2020-03-11 | Carlan
There is a special kind of concern that a parent has for a child, especially an infant. Certainly it is protective. Certainly it is providential. He cares for her helplessness but there is a special compassion for the child’s naïveté. It is as if there is a kind of purity, simplicity of experience that will be marred by suffering and pain. Age and entropy attrite innocence even as they accrete wisdom. We long to preserve that character if only for its transience. Like the fragrance of the blossom, it is as precious as it is ephemeral.
When we looked up the potential causes of Gabrielle’s spasms, my heart sank, like an anvil in a lake. She might have a devastating neurological malady without ready remedy. Even before she was born, Michelle and I would pray for her husband and children, for her ministry and education. In an hour of research, all of those dreams seemed to sublimate and I despaired — for a few hours. I’m not a philosopher or a poet, but I am a Christian, and it was a conviction of the heart deeper even than my loftiest aspirations for my daughter that anchored my thoughts henceforth.
God is kind. God is in control. He is sovereign and good…not just generally, but specifically. To Michelle and to me, God is generous and gracious. He defines right, noble, and benevolent. Moreover, He is intimately acquainted with every event that occurs in our life. Not just that, He is able to order all circumstances for our benefit and His ends. Beyond even this, He has ordained each and every situation such that His glory advances and never retreats, no matter how things appear.
We just spent 24 hours hospitalized at Children’s Hospital of Los Angeles. We were surrounded by kids suffering from indescribable illnesses and parents in ineffable anguish. We were discharged today with a clean bill of health for Gabrielle after continuous EEG monitoring showed no trace of abnormal electrical activity in her brain. Either it was a false alarm (the specialist-professors disagree on that), a medication side effect from her malaria prophylaxis (not previously described in the literature), or God spared her.
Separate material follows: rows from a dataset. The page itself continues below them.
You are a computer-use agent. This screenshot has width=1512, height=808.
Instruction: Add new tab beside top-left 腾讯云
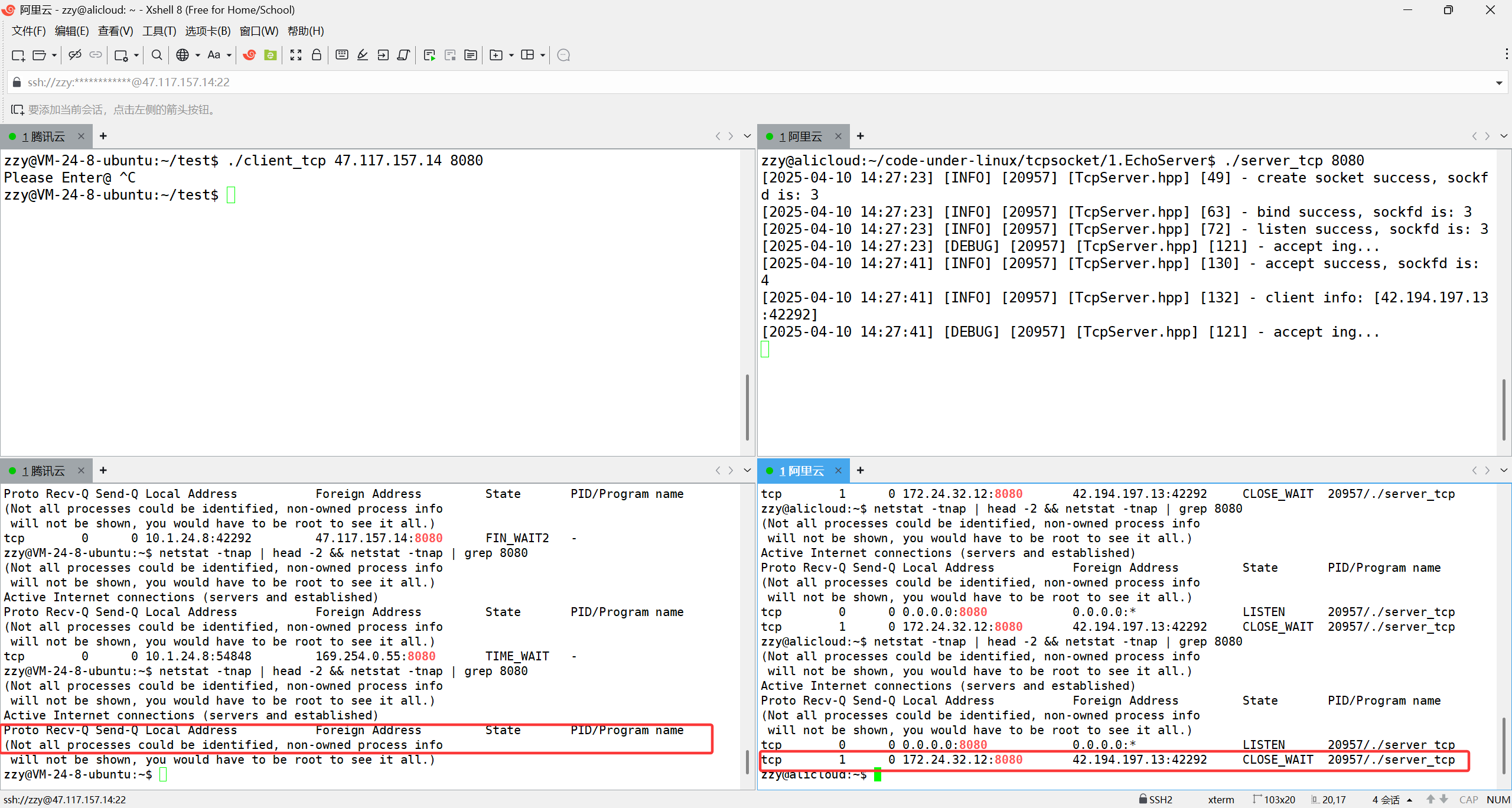103,136
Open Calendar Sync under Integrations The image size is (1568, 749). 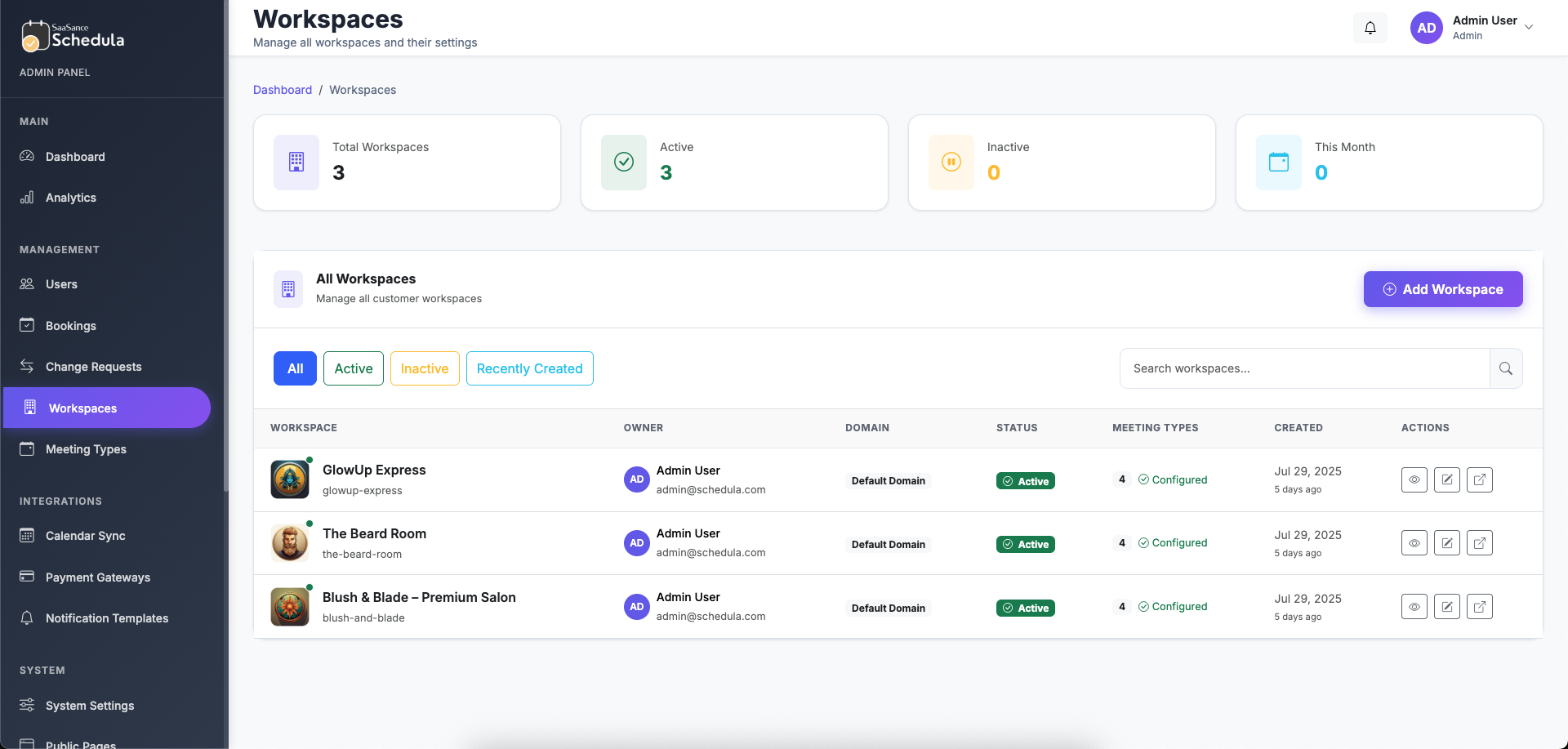click(84, 535)
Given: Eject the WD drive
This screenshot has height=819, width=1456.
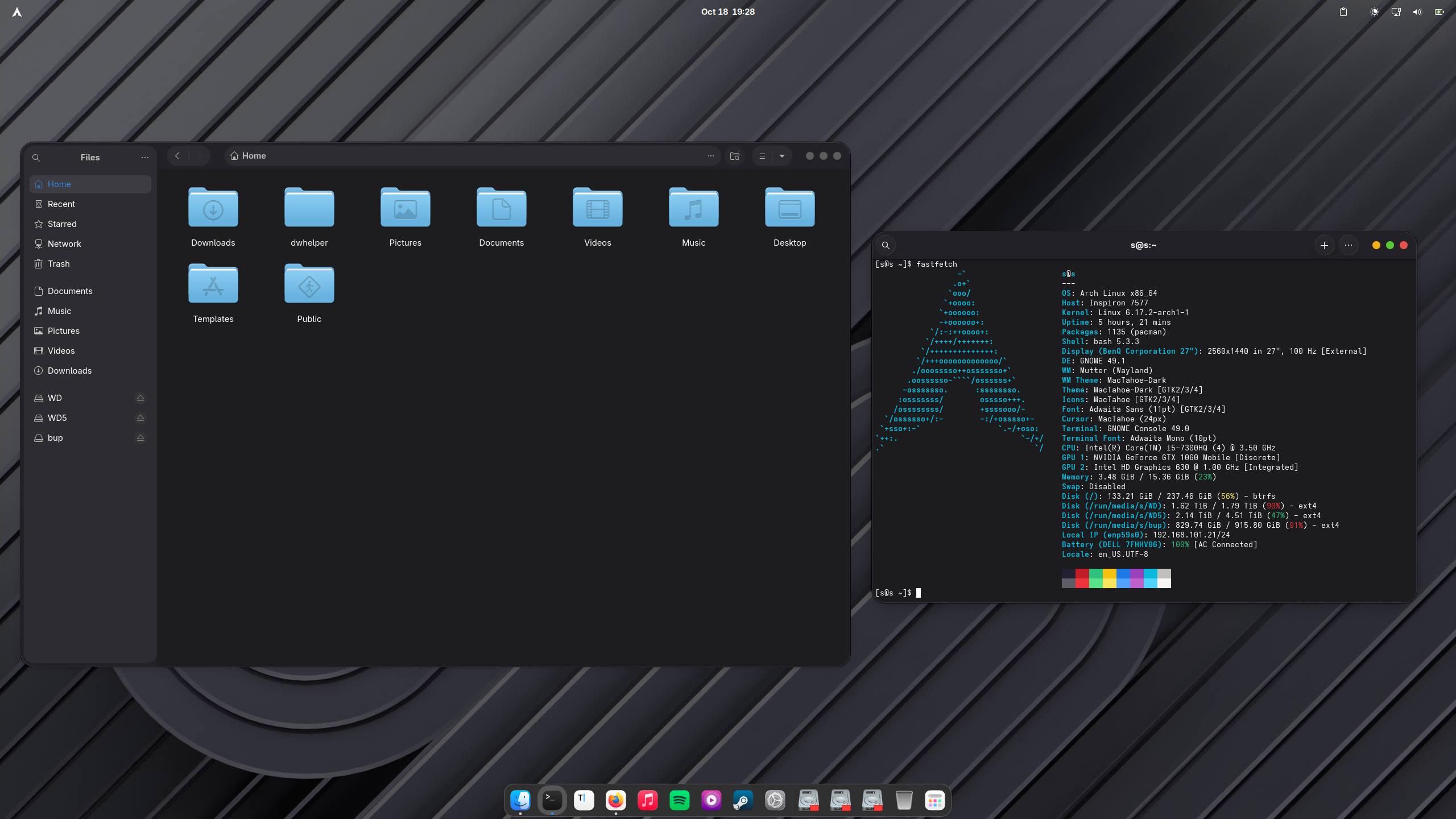Looking at the screenshot, I should (140, 398).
I tend to think it was that last option, that God healed Gabrielle, but it may require restarting the Malarone to further confirm.
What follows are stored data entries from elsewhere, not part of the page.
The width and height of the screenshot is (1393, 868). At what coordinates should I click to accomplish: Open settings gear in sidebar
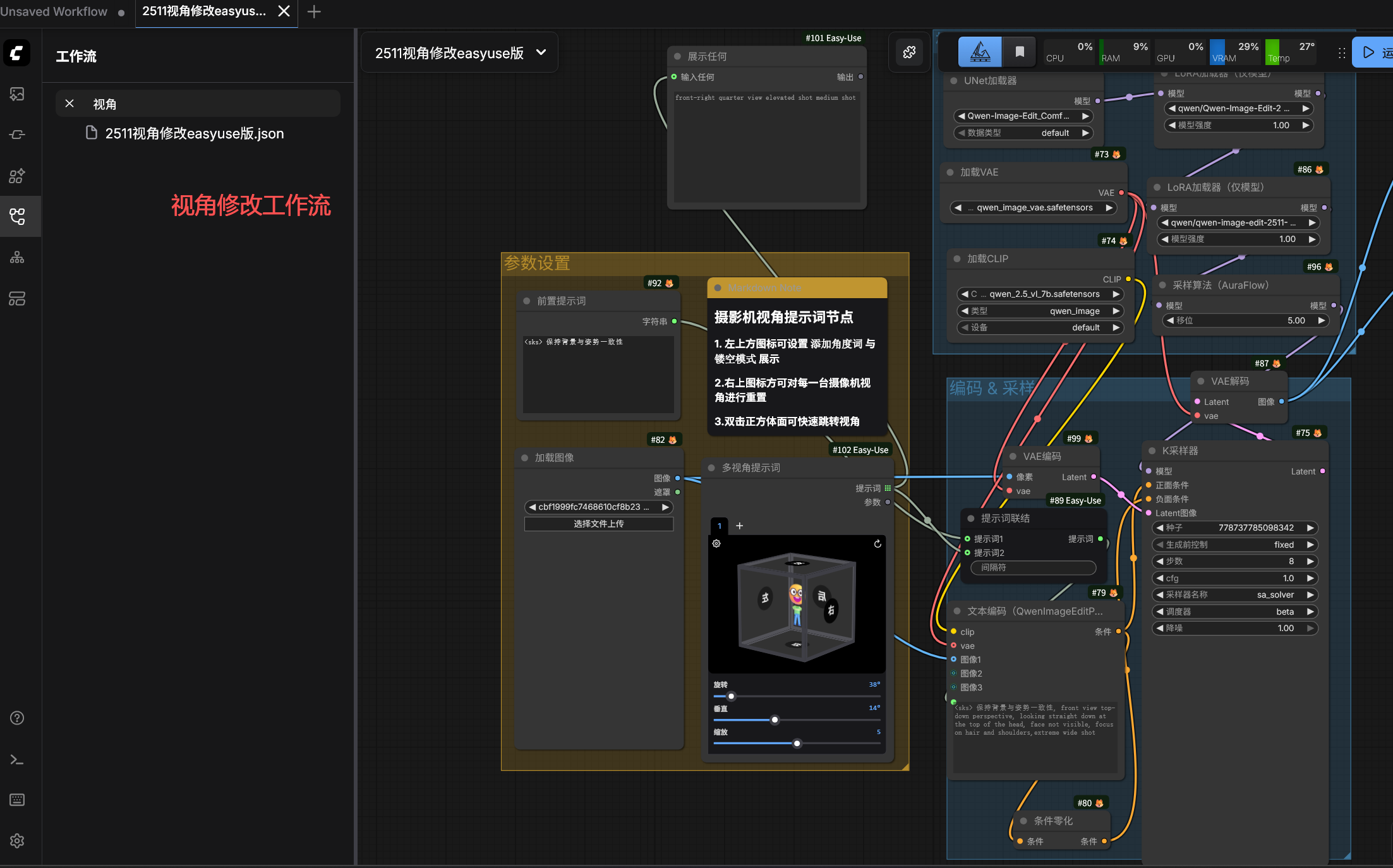17,841
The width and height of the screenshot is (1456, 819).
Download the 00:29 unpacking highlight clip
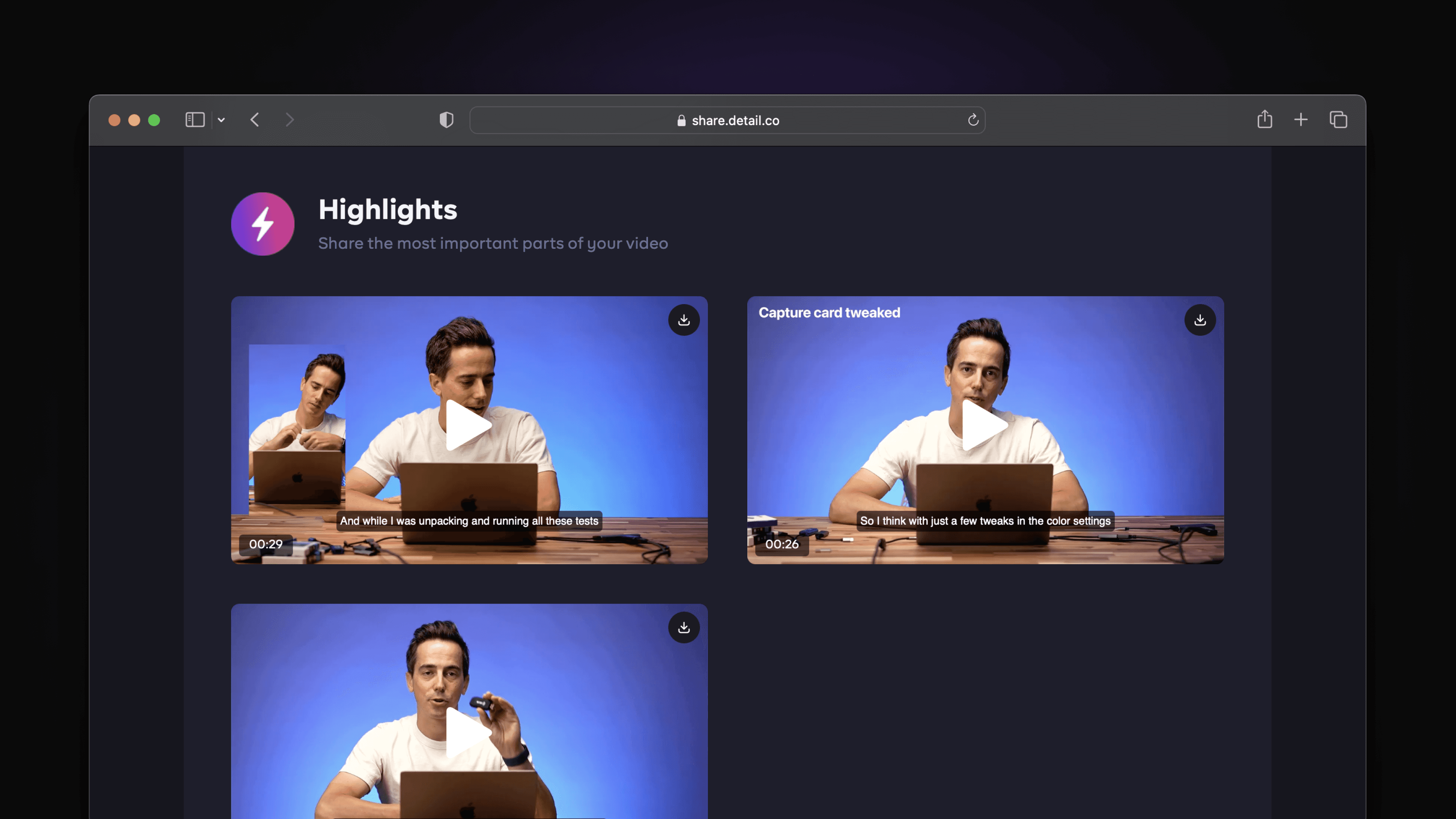(x=684, y=320)
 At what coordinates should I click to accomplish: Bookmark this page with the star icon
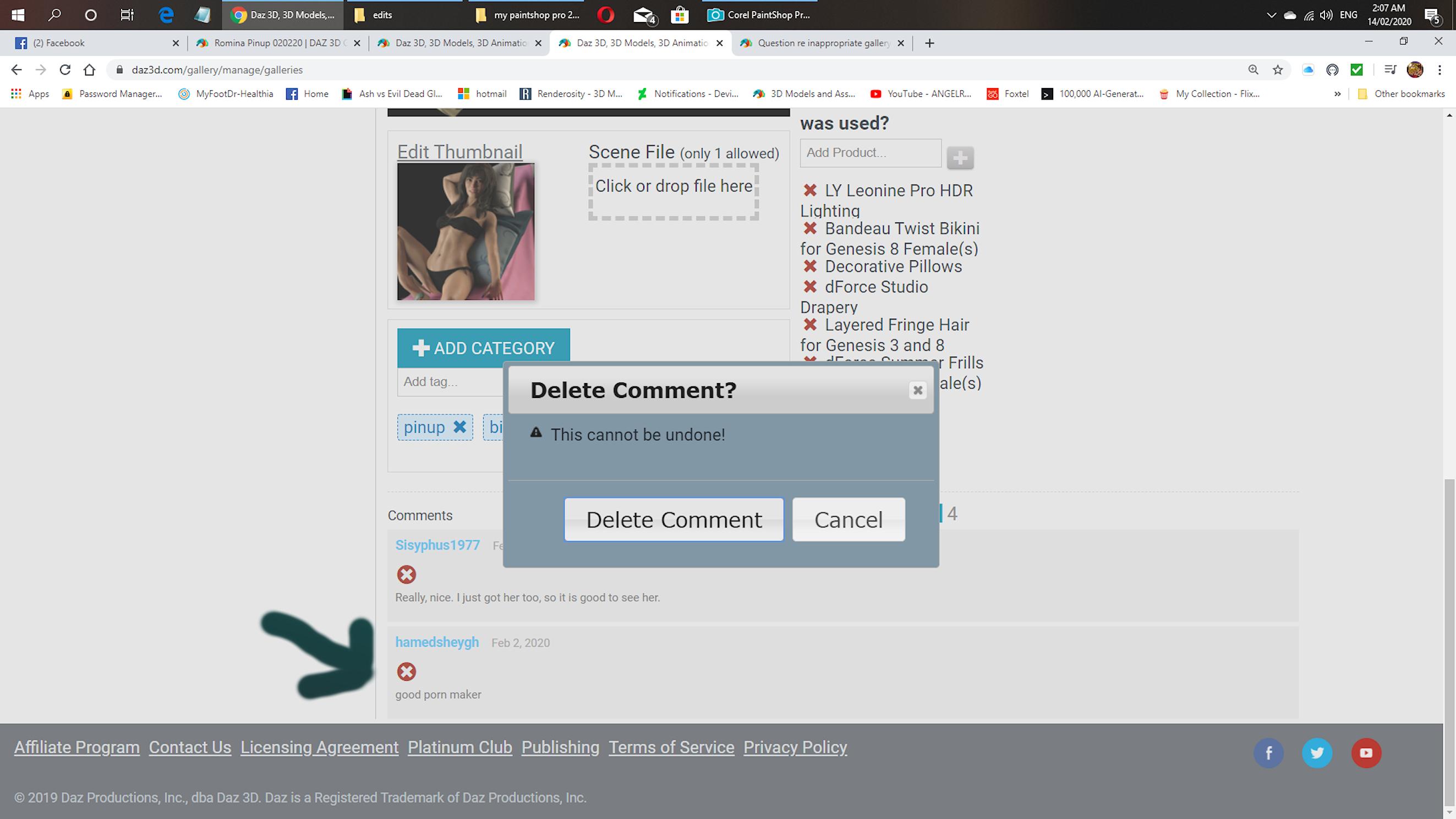[1277, 69]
You have prayed with us and cared for us so well during this saga. Thank you. We were cleared to return to Burundi by the pediatric seizure doctors at CHLA with no additional workup necessary. As far as medicine can be sure, Gabrielle does not have West Syndrome or any kind of epilepsy. I know that tomorrow or even later today another, different pressing need will appear from another corner of your world and I want you to pray for and care for that, but would you grant a humbled, grateful papa one small request? Before you close out the saga of Gabrielle’s spasms in your heart, would you please pray one more time for her and for us? Would you pray that God would use our family and especially our daughter to transform children’s hurt to healing?